TEXT SHOWN:
■ ■ ■ ■

Sorry, by "modified fast", I mean using the x265 fast preset with some modifications to the predefined options (e.g. greater subme than would normally be used with simply using the fast preset).

Quote:
Originally Posted by benwaggoner View Post
My intuition is that you'd get better quality in the same time by doing a two-pass encode with a medium-ish second pass. Did you do a comparison?
I no longer have the exact command line I used as it was completed a couple of weeks ago and I clear test encodes from that drive about shortly after encoding (it's only a 4TB drive for test encodes and that includes some ProRes), but here's the output from mediainfo (encoded using a slightly older build of x265 as I forgot to change the executables.)

■ ■ ■ ■

GIVEN INFORMATION:

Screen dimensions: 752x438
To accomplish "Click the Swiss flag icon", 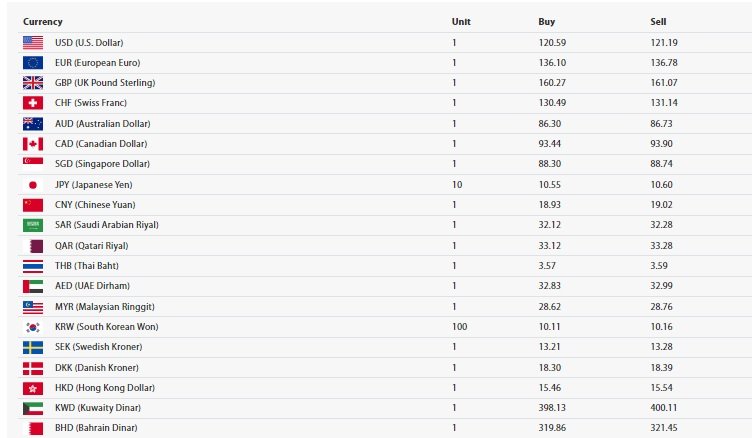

■ ■ ■ ■

PROBLEM TO WORK ON:
Quote the x265 encoding post above word for word, starting at "I no longer" and stopping after "change the executables.)".

EXERCISE RESPONSE:
I no longer have the exact command line I used as it was completed a couple of weeks ago and I clear test encodes from that drive about shortly after encoding (it's only a 4TB drive for test encodes and that includes some ProRes), but here's the output from mediainfo (encoded using a slightly older build of x265 as I forgot to change the executables.)